Jakarta (ANTARA) - Pakar ilmu politik Universitas Pembangunan Nasional Veteran Jakarta (UPNVJ) Ardli Johan Kusuma mengatakan bahwa putusan Mahkamah Konstitusi (MK) terkait ketentuan desain surat suara pilkada calon tunggal patut diapresiasi.
“Karena nantinya pemilih bisa lebih jelas dalam menentukan sikap atau pilihannya dalam situasi pilkada yang hanya memiliki calon tunggal,” kata Ardli saat dihubungi ANTARA dari Jakarta, Senin.
Selain itu, dia mengatakan bahwa desain surat suara yang memuat nama dan foto pasangan calon, serta dua kolom kosong di bagian bawah yang berisi atau memuat pilihan untuk menyatakan "setuju" atau "tidak setuju" terhadap pasangan calon tunggal dapat membuat masyarakat lebih mudah memahami, dan tidak bingung terkait pilihan mereka dalam pilkada.

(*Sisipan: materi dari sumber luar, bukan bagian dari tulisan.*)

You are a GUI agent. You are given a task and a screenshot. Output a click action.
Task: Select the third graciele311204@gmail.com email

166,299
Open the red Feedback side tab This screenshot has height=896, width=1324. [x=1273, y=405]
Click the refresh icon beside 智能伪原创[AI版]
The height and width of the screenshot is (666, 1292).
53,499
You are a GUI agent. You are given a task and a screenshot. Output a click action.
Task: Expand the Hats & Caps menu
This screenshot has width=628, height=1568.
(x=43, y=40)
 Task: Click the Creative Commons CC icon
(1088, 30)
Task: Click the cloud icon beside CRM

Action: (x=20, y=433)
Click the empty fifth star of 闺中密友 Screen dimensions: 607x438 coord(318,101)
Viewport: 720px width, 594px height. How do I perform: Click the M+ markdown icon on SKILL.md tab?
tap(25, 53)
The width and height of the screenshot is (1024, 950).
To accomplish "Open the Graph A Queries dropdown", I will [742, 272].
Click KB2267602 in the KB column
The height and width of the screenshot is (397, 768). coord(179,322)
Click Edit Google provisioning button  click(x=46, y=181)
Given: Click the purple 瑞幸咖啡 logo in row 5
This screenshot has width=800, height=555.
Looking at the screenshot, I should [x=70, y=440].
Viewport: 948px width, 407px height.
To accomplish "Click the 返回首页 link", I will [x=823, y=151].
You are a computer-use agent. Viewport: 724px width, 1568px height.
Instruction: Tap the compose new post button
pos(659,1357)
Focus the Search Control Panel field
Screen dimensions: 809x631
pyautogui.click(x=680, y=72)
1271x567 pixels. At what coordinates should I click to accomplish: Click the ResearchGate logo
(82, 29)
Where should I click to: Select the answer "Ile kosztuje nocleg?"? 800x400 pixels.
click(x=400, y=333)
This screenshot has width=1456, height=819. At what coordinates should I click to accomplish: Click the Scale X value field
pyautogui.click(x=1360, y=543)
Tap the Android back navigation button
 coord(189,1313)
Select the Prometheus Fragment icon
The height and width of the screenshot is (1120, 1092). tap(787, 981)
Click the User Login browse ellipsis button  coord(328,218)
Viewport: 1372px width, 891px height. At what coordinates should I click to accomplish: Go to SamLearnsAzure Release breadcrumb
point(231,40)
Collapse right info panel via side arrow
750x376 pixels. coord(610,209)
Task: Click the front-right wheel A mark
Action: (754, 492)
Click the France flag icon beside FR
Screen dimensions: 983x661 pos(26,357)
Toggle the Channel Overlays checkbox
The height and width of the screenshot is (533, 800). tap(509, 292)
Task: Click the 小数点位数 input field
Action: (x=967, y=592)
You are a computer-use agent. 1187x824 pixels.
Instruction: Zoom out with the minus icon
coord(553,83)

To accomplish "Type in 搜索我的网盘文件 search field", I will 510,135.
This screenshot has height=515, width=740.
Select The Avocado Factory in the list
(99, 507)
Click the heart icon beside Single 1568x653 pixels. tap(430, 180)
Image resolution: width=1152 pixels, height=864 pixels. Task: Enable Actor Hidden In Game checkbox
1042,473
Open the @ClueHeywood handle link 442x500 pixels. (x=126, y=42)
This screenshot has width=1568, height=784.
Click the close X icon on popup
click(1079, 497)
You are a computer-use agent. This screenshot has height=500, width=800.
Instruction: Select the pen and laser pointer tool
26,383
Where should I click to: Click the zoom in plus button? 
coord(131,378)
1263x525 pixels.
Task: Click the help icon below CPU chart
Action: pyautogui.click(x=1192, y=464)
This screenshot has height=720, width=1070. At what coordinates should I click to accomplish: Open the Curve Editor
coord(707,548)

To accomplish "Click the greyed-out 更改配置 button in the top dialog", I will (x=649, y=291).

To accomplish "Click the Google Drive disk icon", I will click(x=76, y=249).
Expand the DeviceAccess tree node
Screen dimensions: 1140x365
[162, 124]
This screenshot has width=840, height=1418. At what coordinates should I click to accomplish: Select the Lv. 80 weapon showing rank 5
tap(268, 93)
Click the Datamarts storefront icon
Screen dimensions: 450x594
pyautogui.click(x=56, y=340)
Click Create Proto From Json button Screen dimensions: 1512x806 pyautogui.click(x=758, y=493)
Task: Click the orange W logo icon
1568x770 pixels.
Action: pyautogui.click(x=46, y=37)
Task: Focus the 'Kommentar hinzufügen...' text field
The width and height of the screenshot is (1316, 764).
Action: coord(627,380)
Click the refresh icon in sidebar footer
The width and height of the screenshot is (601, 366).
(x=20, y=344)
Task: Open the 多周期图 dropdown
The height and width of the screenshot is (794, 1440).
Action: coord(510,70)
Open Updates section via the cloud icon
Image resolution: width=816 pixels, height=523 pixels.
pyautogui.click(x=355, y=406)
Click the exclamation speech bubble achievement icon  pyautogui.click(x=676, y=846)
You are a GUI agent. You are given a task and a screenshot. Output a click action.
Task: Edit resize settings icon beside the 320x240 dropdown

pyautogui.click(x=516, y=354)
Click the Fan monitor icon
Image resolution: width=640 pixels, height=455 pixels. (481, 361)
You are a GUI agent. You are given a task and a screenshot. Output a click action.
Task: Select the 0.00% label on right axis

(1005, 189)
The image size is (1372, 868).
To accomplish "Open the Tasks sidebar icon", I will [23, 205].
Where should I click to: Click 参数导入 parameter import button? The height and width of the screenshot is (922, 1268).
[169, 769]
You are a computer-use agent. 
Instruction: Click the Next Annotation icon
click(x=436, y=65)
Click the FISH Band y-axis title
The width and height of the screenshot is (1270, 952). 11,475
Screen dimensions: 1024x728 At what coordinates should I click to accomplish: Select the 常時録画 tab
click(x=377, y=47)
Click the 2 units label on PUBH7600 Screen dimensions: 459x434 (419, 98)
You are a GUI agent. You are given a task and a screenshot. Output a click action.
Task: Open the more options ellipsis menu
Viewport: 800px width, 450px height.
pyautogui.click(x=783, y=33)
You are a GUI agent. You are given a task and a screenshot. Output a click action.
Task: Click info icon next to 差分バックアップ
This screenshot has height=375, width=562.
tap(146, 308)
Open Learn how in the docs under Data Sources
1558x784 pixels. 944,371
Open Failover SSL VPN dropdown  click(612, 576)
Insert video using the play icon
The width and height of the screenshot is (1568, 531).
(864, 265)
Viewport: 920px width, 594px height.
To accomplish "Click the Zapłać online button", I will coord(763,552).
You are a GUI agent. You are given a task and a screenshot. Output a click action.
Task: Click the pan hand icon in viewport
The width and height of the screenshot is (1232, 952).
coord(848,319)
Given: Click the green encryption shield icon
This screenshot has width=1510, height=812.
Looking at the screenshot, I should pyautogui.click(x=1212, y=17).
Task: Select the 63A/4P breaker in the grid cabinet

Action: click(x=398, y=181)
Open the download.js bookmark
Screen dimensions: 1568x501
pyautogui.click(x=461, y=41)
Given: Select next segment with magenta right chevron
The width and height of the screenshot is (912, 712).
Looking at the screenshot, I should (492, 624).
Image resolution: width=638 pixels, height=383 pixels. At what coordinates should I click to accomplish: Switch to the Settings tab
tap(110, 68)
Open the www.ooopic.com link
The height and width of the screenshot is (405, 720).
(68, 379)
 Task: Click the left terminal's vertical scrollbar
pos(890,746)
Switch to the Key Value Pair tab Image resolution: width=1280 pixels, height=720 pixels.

Walaupun demikian, dia mengingatkan bahwa hal terpenting adalah bagaimana partai politik berupaya melakukan rekrutmen politik untuk menghadirkan pilkada yang kompetitif, bukan sekadar pilkada calon tunggal.
“Sehingga masyarakat bisa merasakan esensi dari proses pemilihan umum, di mana mereka bisa benar-benar memilih dari para kandidat yang tersedia,” ujarnya.
Sebelumnya, MK dalam Putusan Nomor 126/PUU-XXII/2024 memutuskan mengubah ketentuan perubahan desain surat suara pilkada calon tunggal, dan mulai berlaku pada Pilkada 2029.
"Mengabulkan permohonan para pemohon untuk sebagian," kata Ketua MK Suhartoyo di Ruang Sidang Pleno MK, Jakarta, Kamis (14/11).
MK menilai Pasal 54 C ayat (2) Undang-Undang Nomor 10 Tahun 2016 tentang Pemilihan Gubernur, Bupati, dan Wali Kota inkonstitusional bersyarat.
Dalam pertimbangannya, MK menyoroti keterangan dalam surat suara yang digunakan pada pilkada calon tunggal saat ini yang berbunyi "Coblos pada: Foto pasangan calon atau kolom kosong tidak bergambar".
Menurut MK, narasi keterangan tersebut bukan suatu bentuk narasi yang utuh dan komprehensif dalam penyajian suatu pilihan sebab keterangan tersebut tidak dilengkapi dengan narasi yang menggambarkan implikasi dari masing-masing pilihan.
Oleh sebab itu, Mahkamah menilai narasi keterangan dimaksud dapat menimbulkan mispersepsi bagi pembaca, mengingat tidak semua pemilih mengerti bahwa kolom kosong merupakan tempat untuk menyatakan pilihan tidak setuju terhadap calon tunggal.
MK berpendapat bahwa kesalahpahaman akibat ketiadaan informasi atau penjelasan yang utuh dalam keterangan yang dimuat pada desain surat suara untuk pilkada calon tunggal secara langsung akan berdampak pada para pemilih dalam mengambil keputusan.